Enna, il MASCI promuove un incontro contro la violenza giovanile
Cosa possono fare gli adulti di fronte alle nuove forme di violenza che attraversano il mondo dei giovani?
Si terrà a Enna l’11 settembre 2026, alle ore 15.00, nell’Auditorium “Napoleone Colajanni”, l’incontro pubblico “Educare al dialogo contro ogni forma di violenza giovanile”, promosso dal MASCI Sicilia insieme all’Università degli Studi di Enna “Kore”. L’iniziativa nasce da una riflessione sul ruolo degli adulti di fronte alle nuove forme di violenza che attraversano il mondo dei giovani.
«Cosa possono fare gli adulti di fronte alle nuove forme di violenza che attraversano il mondo dei giovani? – dichiara il Vice Segretario regionale MASCI Salvatore Muffoletto – Possono innanzitutto esserci, ascoltare, comprendere, educare, creare occasioni di dialogo, costruire comunità nelle quali nessuno venga lasciato solo».
Nel corso dell’incontro si confronteranno rappresentanti delle istituzioni, studiosi, educatori e Adulti Scout, con l’obiettivo di affrontare il fenomeno nelle sue diverse manifestazioni.«Nell’Auditorium “Napoleone Colajanni” – prosegue Muffoletto – si confronteranno rappresentanti delle istituzioni, studiosi, educatori e Adulti Scout per guardare alla violenza giovanile nelle sue diverse manifestazioni: dalla violenza in rete a quella di genere, dalle trasformazioni sociali degli ultimi decenni alle possibilità offerte dalla prevenzione e dalla giustizia riparativa».

## [OBIETTIVO DEL COMPITO]
Modifica il passo del testo sull'incontro di Enna da "Enna, il MASCI" a "mondo dei giovani.", mettendo "Aula Magna" al posto di "Auditorium". Le righe qui riportate sono materiale a sé, distinto dal testo sull'incontro di Enna.

## [MATERIALE ESTRATTO]

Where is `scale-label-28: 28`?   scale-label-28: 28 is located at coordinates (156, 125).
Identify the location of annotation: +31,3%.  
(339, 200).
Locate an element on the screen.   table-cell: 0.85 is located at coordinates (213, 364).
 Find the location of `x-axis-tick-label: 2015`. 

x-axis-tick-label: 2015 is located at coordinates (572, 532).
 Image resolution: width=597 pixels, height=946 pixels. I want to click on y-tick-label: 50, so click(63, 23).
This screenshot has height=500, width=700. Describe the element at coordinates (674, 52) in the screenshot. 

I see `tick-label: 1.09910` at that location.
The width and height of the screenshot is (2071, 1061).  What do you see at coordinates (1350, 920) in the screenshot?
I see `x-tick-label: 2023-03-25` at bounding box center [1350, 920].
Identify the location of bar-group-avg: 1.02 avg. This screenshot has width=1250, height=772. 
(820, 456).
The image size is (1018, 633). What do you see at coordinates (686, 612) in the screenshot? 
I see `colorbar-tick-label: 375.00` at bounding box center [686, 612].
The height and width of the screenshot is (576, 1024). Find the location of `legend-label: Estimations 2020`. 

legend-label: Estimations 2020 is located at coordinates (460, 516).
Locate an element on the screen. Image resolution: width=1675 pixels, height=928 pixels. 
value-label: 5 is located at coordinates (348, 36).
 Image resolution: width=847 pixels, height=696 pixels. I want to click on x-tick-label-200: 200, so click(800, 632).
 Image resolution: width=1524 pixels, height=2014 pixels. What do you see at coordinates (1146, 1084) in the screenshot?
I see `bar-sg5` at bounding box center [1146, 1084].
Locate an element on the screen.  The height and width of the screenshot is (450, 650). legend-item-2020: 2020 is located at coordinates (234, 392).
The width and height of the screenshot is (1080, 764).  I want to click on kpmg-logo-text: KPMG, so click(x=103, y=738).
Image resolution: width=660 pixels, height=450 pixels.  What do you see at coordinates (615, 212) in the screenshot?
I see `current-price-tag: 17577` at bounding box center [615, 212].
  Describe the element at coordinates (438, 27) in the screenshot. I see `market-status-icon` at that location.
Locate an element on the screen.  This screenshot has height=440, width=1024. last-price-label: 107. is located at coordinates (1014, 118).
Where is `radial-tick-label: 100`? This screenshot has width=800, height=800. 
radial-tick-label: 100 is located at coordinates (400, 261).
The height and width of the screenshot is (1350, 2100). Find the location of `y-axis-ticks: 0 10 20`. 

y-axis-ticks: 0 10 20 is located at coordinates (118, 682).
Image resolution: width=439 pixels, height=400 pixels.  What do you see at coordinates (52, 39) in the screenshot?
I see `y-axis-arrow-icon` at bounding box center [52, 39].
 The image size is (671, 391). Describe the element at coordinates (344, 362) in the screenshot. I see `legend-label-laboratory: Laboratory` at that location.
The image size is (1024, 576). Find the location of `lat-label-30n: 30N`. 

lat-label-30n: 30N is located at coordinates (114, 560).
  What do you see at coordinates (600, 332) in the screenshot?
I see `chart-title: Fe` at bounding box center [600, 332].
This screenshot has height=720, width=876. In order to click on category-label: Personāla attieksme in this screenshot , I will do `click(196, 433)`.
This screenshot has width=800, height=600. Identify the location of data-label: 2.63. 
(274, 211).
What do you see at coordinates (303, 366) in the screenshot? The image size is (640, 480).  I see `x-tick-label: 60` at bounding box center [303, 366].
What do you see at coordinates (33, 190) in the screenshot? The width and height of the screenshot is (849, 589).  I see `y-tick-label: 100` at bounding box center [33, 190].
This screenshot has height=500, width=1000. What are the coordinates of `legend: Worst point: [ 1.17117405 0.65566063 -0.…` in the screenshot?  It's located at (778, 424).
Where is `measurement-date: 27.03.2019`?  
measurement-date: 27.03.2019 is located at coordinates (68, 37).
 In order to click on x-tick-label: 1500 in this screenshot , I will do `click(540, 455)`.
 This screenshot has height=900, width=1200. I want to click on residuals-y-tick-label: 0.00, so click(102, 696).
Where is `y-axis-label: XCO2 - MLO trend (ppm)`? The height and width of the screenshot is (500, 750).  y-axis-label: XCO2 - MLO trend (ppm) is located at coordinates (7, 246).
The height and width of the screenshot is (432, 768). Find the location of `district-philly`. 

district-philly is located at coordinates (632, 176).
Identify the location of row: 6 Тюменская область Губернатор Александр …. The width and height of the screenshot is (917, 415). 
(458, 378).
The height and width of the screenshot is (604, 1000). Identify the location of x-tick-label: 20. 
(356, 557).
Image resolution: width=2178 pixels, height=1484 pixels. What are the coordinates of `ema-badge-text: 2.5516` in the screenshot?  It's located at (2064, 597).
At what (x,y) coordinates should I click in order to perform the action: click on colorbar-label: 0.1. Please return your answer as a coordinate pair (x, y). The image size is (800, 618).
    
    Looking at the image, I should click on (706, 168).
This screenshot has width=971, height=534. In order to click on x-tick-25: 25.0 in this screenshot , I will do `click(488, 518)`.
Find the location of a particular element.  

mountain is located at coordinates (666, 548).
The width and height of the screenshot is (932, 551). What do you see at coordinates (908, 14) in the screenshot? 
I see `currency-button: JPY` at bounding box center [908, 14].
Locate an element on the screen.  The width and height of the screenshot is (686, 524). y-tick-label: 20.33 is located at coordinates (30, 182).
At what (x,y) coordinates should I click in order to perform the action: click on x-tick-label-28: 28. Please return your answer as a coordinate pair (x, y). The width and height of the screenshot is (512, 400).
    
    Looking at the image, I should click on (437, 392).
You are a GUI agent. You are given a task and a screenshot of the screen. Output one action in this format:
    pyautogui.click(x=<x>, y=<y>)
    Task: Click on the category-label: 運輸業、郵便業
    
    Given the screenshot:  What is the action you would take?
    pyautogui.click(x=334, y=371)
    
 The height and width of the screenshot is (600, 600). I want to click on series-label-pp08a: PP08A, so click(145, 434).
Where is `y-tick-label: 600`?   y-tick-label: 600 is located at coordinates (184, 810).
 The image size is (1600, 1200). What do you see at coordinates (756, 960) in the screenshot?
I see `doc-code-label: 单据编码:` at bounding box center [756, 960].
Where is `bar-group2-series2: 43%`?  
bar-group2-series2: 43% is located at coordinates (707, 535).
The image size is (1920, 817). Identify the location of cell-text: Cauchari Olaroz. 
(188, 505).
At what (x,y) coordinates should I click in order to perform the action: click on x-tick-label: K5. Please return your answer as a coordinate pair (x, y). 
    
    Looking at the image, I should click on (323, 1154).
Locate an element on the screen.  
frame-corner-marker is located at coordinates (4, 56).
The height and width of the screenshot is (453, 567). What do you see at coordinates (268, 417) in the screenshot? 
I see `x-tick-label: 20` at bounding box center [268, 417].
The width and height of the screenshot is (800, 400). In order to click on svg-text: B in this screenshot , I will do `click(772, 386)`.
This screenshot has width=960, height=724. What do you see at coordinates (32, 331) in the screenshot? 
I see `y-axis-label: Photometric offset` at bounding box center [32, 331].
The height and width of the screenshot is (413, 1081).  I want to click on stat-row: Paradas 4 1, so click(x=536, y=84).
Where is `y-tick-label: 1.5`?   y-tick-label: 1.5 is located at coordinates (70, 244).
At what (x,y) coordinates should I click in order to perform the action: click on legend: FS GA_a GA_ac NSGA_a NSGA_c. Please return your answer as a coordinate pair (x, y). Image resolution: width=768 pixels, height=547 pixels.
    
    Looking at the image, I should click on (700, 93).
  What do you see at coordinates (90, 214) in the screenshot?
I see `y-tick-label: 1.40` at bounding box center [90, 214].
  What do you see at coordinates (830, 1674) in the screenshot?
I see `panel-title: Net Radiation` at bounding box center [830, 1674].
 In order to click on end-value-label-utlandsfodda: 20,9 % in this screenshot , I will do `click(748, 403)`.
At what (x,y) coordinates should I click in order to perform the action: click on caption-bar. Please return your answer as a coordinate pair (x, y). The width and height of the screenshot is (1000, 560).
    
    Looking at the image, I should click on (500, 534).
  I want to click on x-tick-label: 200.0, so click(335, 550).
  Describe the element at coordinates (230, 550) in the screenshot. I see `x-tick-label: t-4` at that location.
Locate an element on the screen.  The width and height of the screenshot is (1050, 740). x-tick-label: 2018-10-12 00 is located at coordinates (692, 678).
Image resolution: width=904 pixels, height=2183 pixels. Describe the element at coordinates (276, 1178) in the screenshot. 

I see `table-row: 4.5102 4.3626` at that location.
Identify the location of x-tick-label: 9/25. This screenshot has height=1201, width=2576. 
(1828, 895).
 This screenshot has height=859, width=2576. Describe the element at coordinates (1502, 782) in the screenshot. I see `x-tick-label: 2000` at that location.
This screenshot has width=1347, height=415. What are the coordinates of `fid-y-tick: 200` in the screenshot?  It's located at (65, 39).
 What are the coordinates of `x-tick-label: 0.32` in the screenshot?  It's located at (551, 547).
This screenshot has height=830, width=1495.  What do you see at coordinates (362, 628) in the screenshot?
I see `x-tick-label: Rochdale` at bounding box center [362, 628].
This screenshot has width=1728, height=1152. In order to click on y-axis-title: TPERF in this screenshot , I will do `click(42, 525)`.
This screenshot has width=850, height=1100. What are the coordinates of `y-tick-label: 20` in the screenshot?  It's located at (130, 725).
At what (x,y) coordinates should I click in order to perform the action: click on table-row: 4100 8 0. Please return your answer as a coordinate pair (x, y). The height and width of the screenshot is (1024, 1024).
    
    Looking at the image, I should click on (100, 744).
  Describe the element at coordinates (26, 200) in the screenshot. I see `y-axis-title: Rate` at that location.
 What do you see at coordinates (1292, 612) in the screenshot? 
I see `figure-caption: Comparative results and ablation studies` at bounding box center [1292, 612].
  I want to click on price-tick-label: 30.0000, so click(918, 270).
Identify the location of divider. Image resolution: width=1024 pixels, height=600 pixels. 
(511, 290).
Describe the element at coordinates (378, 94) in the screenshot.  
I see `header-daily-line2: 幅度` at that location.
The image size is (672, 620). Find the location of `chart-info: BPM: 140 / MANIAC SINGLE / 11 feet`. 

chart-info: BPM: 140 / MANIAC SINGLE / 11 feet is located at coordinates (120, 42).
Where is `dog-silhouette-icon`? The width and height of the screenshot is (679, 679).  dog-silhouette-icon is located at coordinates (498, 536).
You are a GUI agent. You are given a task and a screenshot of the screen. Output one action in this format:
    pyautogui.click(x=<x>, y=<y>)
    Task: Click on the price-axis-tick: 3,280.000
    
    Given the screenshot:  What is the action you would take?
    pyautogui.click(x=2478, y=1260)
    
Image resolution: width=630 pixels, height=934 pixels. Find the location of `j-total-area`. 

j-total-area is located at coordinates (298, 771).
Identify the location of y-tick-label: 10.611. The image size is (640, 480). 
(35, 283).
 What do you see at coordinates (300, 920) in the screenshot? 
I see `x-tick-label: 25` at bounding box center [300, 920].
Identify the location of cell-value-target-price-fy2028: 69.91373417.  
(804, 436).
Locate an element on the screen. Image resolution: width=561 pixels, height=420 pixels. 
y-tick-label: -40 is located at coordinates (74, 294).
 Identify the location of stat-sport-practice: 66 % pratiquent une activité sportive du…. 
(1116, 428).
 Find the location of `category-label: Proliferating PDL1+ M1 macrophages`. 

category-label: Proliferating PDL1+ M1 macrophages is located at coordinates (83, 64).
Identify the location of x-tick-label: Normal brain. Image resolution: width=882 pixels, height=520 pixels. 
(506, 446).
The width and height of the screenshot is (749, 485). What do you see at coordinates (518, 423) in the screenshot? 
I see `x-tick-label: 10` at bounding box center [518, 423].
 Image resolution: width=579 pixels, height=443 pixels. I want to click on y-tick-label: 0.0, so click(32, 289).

## [RISPOSTA]
Enna, il MASCI promuove un incontro contro la violenza giovanile
Cosa possono fare gli adulti di fronte alle nuove forme di violenza che attraversano il mondo dei giovani?
Si terrà a Enna l’11 settembre 2026, alle ore 15.00, nell’Aula Magna “Napoleone Colajanni”, l’incontro pubblico “Educare al dialogo contro ogni forma di violenza giovanile”, promosso dal MASCI Sicilia insieme all’Università degli Studi di Enna “Kore”. L’iniziativa nasce da una riflessione sul ruolo degli adulti di fronte alle nuove forme di violenza che attraversano il mondo dei giovani.